** Reading text follows **

Finance Chief Economist Gil S. Beltran said the government would need an additional P250-billion per year to bring down the government’s financing gap to a figure comparable to the pre-pandemic level of 3.4 percent.
This developed as the Department of Finance (DOF) warned Tuesday, June 7, that the government’s budget deficit is unlikely to return to its pre-pandemic level within the next three-years without any new tax measures and budget cuts.
“Absent new tax measures and further cuts in spending, the latest baseline scenario projects the deficit reaching 4.1 percent of GDP by 2025, down from 2021’s 8.6 percent,” Beltran said in a DOF economic bulletin.
Aside from new taxes, Beltran added that the government also will require cutting non-priority expenditures to narrow the government’s ballooning budget deficit.
But he cautioned against reducing infrastructure spending.
“It is therefore important to restore fiscal health and build up reserves when the economic weather is fine so as to have the capacity to respond again should shocks materialize,” Beltran said.
“This is akin to having an insurance that covers for contingencies. Not having one is a fool’s game and fiscal heartaches hit the hardest when it’s too late,” he added.
On Monday, President-elect Marcos’ pick for the finance post, Bangko Sentral ng Pilipinas Governor Benjamin E. Diokno, said the next administration has no plan to reduce government spending to temper the nation’s ballooning budget deficit.
Likewise, Diokno also expressed hesitation in pushing new tax measures in the first year of the Marcos administration.
Instead, he said the incoming government is banking on better tax administration to shore up state revenues.

** End of Reading text **

• [Task goal]: In the article on the government budget deficit, what share of GDP does the baseline scenario project the deficit will reach by 2025 without new tax measures or further spending cuts?

** Data shown follows **

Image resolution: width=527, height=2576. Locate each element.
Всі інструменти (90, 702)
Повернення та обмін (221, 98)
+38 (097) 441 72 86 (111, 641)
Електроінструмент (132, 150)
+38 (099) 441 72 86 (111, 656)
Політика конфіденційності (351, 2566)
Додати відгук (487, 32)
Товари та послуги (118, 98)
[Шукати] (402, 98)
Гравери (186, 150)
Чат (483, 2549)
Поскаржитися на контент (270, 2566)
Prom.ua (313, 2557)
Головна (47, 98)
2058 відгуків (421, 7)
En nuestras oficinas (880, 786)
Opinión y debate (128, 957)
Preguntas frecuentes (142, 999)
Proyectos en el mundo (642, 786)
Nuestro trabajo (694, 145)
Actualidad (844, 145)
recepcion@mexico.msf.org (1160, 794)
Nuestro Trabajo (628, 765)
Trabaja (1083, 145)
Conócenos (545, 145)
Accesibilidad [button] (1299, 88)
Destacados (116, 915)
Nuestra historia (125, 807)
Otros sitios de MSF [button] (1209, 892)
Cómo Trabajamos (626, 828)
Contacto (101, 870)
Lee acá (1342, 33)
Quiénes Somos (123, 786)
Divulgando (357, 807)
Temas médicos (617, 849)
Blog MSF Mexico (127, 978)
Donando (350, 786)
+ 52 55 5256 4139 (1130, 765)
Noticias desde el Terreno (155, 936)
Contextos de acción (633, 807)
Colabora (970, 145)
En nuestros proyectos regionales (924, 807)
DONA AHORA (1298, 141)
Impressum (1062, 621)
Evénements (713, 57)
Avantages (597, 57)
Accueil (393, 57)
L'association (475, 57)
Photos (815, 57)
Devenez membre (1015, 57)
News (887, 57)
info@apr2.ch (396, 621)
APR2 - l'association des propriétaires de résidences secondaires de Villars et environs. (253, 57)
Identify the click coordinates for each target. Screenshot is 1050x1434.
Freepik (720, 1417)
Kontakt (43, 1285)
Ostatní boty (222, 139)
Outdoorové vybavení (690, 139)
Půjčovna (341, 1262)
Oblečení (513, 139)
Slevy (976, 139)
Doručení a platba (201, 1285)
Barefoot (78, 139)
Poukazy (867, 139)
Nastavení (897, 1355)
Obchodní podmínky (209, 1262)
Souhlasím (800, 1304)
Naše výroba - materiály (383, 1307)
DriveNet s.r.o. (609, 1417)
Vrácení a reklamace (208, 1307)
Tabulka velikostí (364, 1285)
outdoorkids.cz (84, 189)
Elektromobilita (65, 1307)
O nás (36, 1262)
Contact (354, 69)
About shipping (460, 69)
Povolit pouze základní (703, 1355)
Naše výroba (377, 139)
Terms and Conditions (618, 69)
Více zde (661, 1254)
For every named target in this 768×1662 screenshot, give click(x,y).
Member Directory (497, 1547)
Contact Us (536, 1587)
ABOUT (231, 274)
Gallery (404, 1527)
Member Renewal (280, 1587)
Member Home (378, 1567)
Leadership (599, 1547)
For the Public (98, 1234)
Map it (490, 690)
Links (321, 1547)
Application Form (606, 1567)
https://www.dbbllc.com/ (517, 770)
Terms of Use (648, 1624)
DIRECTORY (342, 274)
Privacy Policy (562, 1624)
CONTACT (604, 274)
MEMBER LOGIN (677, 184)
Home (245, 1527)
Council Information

** End of Data shown **

• [Output below]: 4.1 percent of GDP